## Extracted information
===

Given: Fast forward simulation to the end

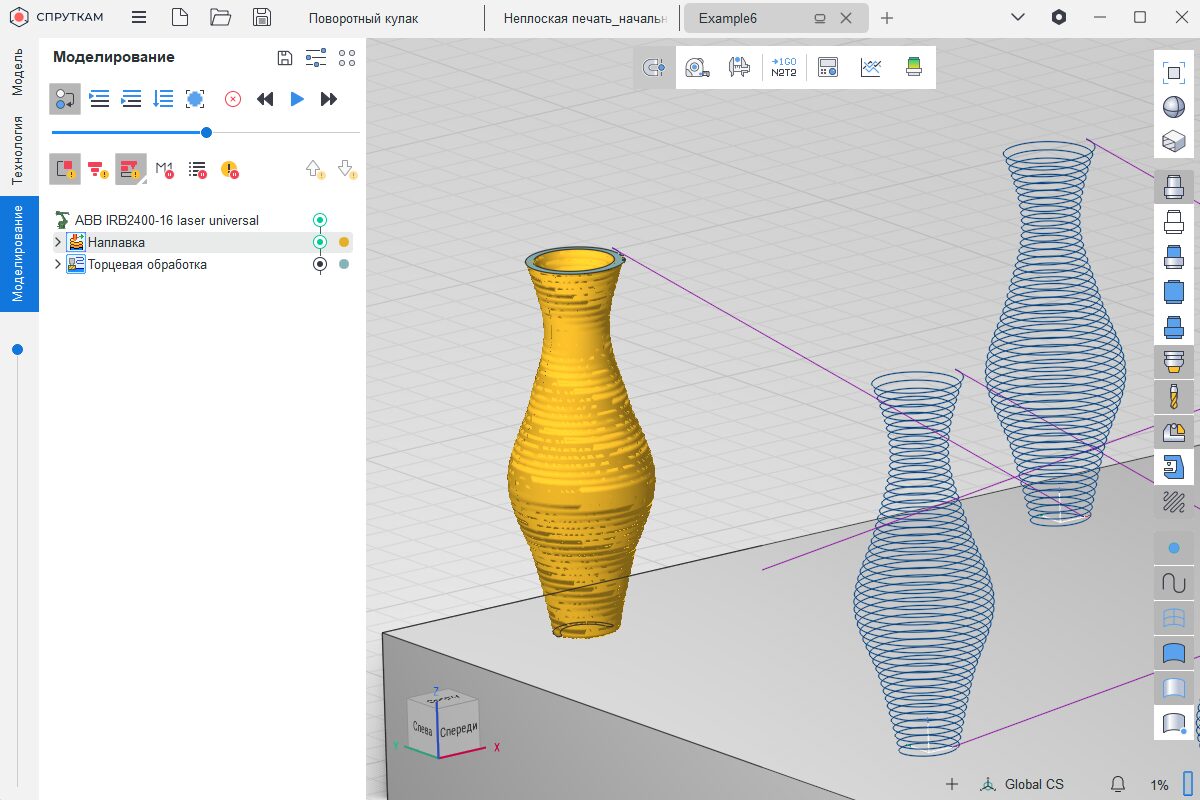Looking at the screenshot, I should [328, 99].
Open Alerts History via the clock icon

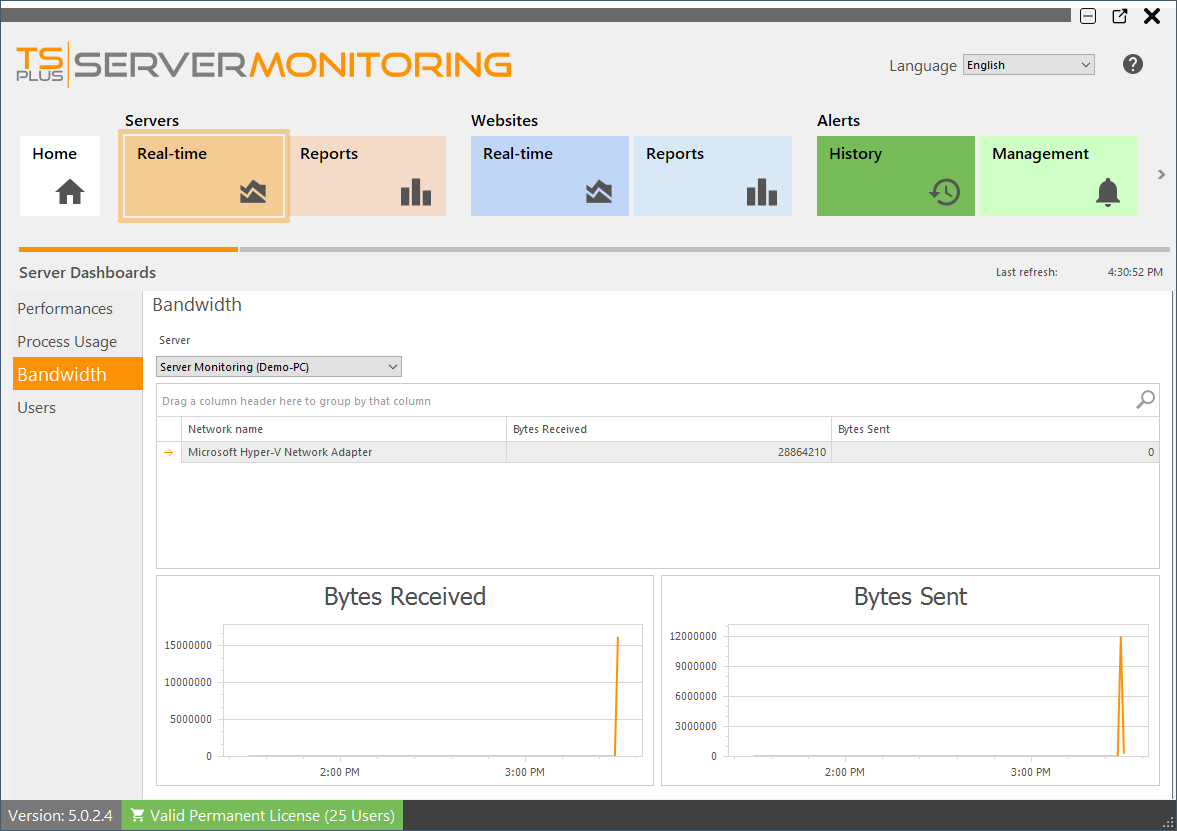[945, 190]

===

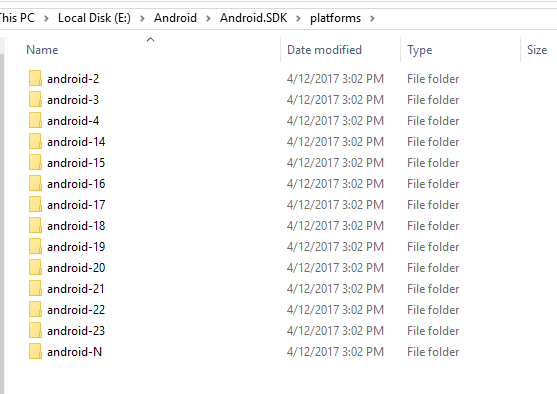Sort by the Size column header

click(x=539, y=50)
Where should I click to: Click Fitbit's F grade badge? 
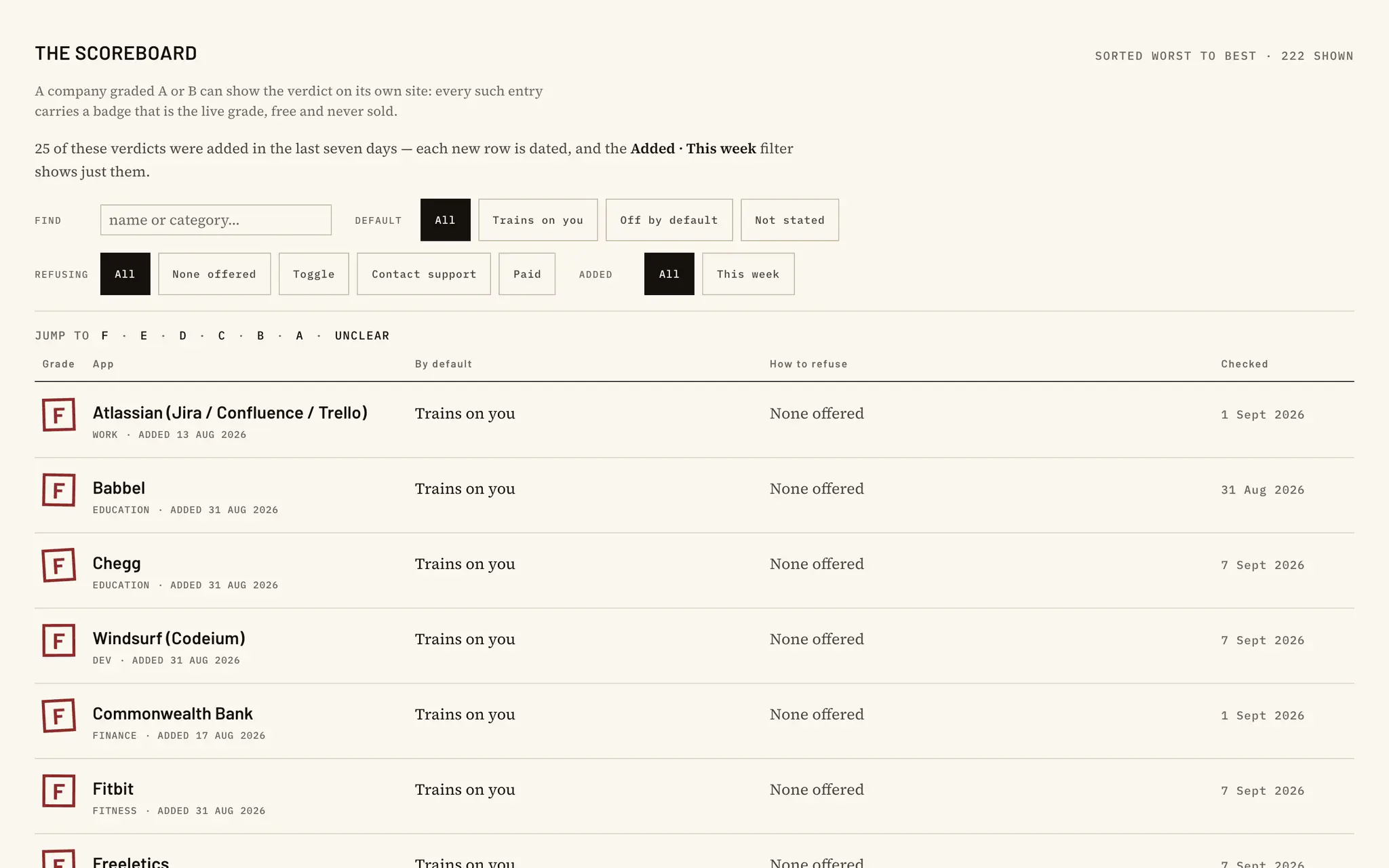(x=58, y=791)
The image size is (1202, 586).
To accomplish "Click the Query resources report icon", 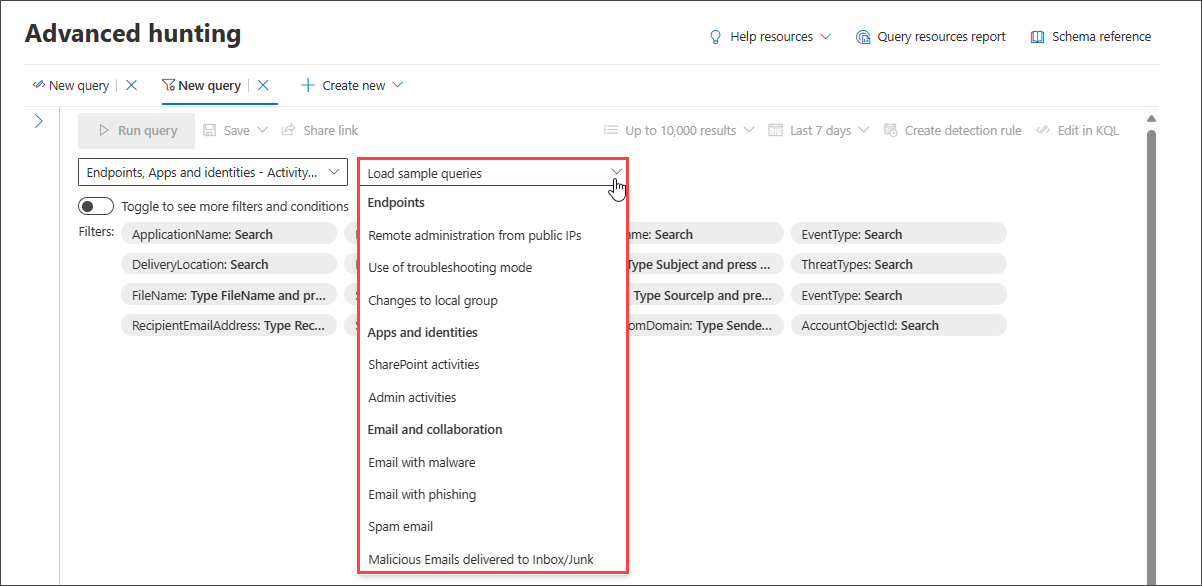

===

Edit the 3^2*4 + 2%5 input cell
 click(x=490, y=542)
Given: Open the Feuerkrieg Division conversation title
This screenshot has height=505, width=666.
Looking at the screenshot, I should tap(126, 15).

===

## Required action
Pictures are to be left out. Write out only the lines above starting at the one with "Where should I" and ending at the one with "the Query resources", both lines included, exactly.

## Task response
Where should I click to: Click Fitbit's F grade badge? 
(x=58, y=791)
The image size is (1202, 586).
To accomplish "Click the Query resources report icon", 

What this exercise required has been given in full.